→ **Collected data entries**
[Start of section]

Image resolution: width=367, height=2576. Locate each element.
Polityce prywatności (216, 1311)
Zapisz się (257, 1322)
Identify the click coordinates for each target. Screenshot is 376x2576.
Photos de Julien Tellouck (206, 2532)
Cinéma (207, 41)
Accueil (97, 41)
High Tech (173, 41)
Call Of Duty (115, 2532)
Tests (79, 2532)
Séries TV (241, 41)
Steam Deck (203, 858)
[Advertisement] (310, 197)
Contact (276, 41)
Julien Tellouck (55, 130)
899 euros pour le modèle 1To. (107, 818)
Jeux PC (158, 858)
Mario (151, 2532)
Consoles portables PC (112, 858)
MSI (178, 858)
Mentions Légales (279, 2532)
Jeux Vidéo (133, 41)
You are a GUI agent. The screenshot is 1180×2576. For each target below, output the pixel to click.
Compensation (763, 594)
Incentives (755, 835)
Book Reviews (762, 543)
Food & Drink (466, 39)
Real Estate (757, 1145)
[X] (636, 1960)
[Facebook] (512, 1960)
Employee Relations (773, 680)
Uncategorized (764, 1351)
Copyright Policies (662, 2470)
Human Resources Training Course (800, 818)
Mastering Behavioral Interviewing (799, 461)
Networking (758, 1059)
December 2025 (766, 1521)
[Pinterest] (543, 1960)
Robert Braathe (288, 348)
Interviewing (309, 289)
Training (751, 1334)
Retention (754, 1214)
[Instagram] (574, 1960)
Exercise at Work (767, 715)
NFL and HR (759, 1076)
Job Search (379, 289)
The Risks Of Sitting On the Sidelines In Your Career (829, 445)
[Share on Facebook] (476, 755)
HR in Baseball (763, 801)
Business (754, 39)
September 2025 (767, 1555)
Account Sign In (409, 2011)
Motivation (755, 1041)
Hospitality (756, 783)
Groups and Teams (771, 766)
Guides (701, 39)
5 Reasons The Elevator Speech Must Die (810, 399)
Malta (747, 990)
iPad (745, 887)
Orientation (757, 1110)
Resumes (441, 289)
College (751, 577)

[End of section]

→ **EXERCISE OBJECTIVE**
Give the number of lines in the records that hold the word "target", with no other words.

→ **SOLUTION TO THE EXERCISE**
2